Il a été rendu compte des plaidoiries dans le délibéré de la cour, composée de :
Président : Madame Corinne JACQUEMIN,
Conseiller : Madame Agathe ALIAMUS,
Conseiller : Madame Aurélie POLICE,
Qui en ont délibéré après avoir entendu les avocats en leurs plaidoiries.
A l’issue des débats, le président a indiqué que l’arrêt serait prononcé par sa mise à disposition le 12 Décembre 2024.
ARRÊT : mis à disposition des parties le 12 décembre 2024 puis prorogé à cette date au 17 décembre 2024.
* *
*
EXPOSÉ DU LITIGE
Le contrat de travail de Madame [T] [M] [V] [Y], embauchée le 9 décembre 2015 selon contrat à durée indéterminée (CDI) par la SA Sepropharm en tant que directrice régionale, a été repris par la SAS Pharmevidence, après cession du fonds consacrée par jugement du tribunal de commerce en février 2019.
La convention collective de l’industrie pharmaceutique est applicable.
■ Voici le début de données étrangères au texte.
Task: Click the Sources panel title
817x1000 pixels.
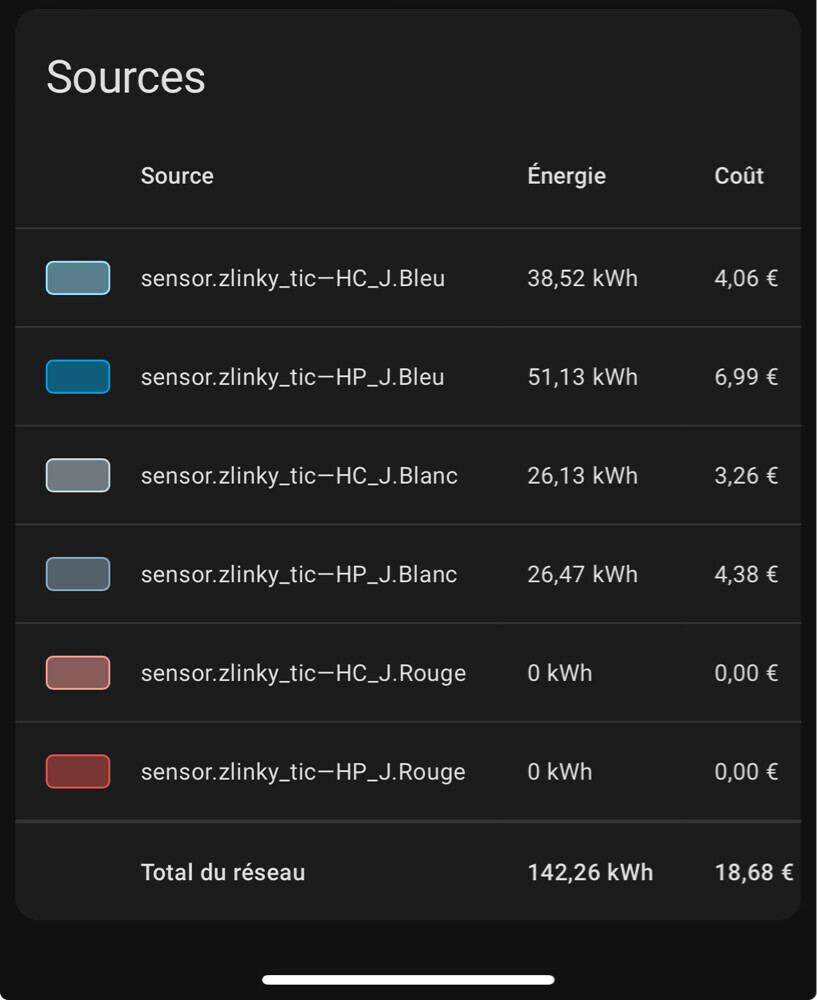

Mme [V] [Y] percevait une rémunération de 5.204,10 euros brut.
Par lettre du 31 janvier 2020, Mme [V] [Y] a présenté sa démission puis a saisi le conseil de prud’hommes de Saint-Denis de la Réunion le 29 janvier 2021 afin de voir requalifier la rupture du contrat de travail et faire valoir ses droits.
Par jugement du 22 novembre 2022, le conseil de prud’hommes a retenu que la démission de la salariée était claire et sans équivoque et qu’elle échouait à démontrer l’existence d’un harcèlement moral à son encontre.
Mme [V] [Y] a été déboutée de l’ensemble de ses demandes.
Par déclaration du 8 décembre 2022, Mme [V] [Y] a interjeté appel de la décision précitée.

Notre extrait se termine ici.